* **YOUR TASK**
Copy every line of the material below word for word, and leave the pictures out.

───── DATASET RECORDS ─────

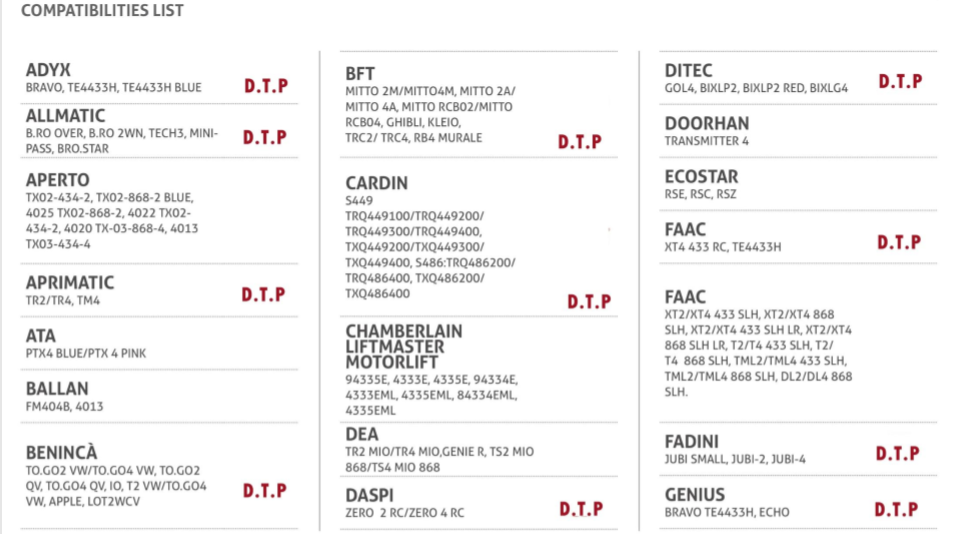Click the D.T.P badge beside BENINCÀ
Screen dimensions: 956x534
(x=265, y=491)
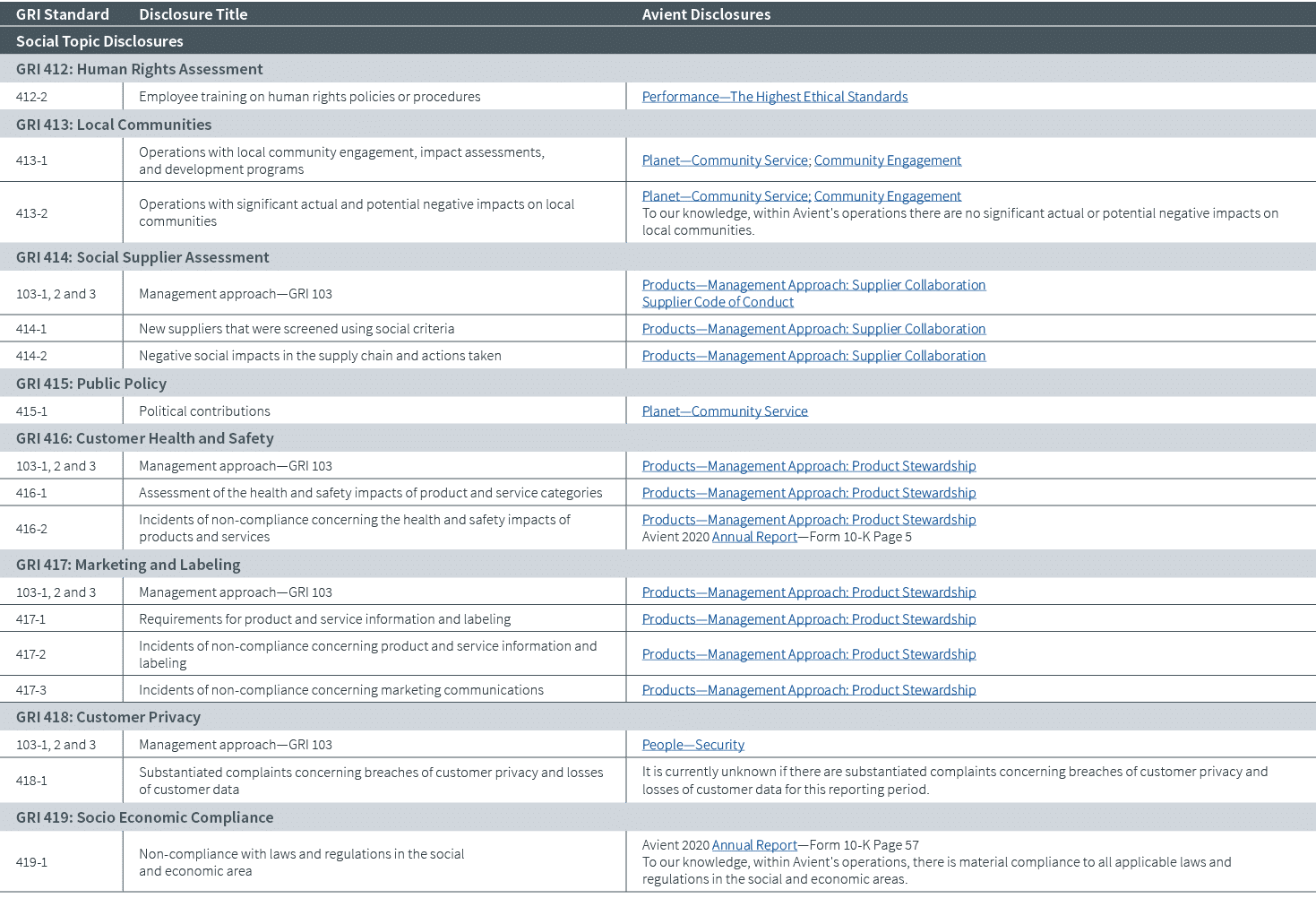Open Product Stewardship link in row 416-2
1316x907 pixels.
pyautogui.click(x=808, y=520)
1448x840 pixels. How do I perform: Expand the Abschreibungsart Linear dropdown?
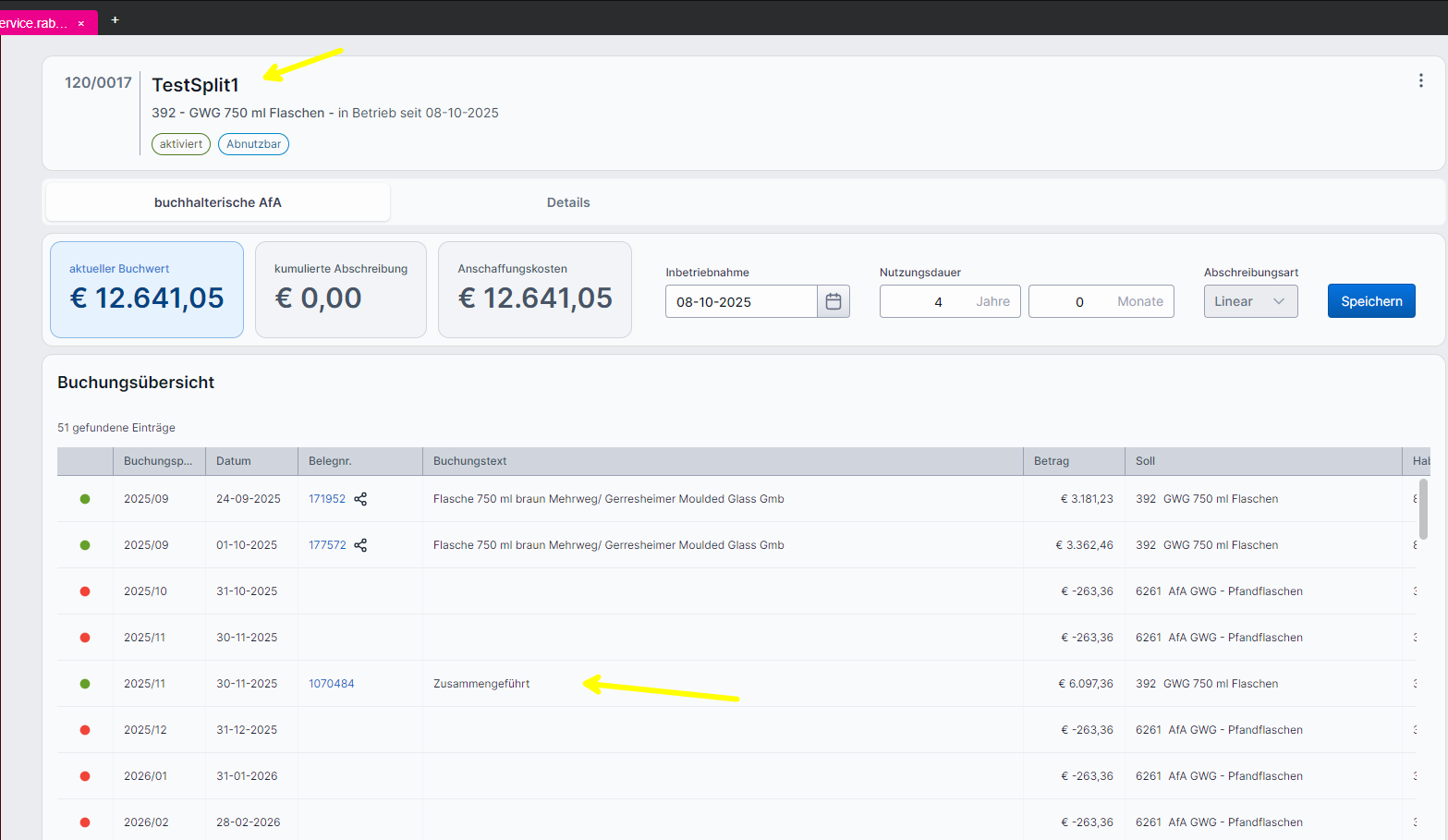coord(1249,301)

─────

* **WRITTEN SOLUTION**
Click the D.T.P badge beside BENINCÀ
Screen dimensions: 956x534
(x=265, y=491)
Open Product Stewardship link in row 416-2
1316x907 pixels.
pyautogui.click(x=808, y=520)
1448x840 pixels. How do I perform: Expand the Abschreibungsart Linear dropdown?
coord(1249,301)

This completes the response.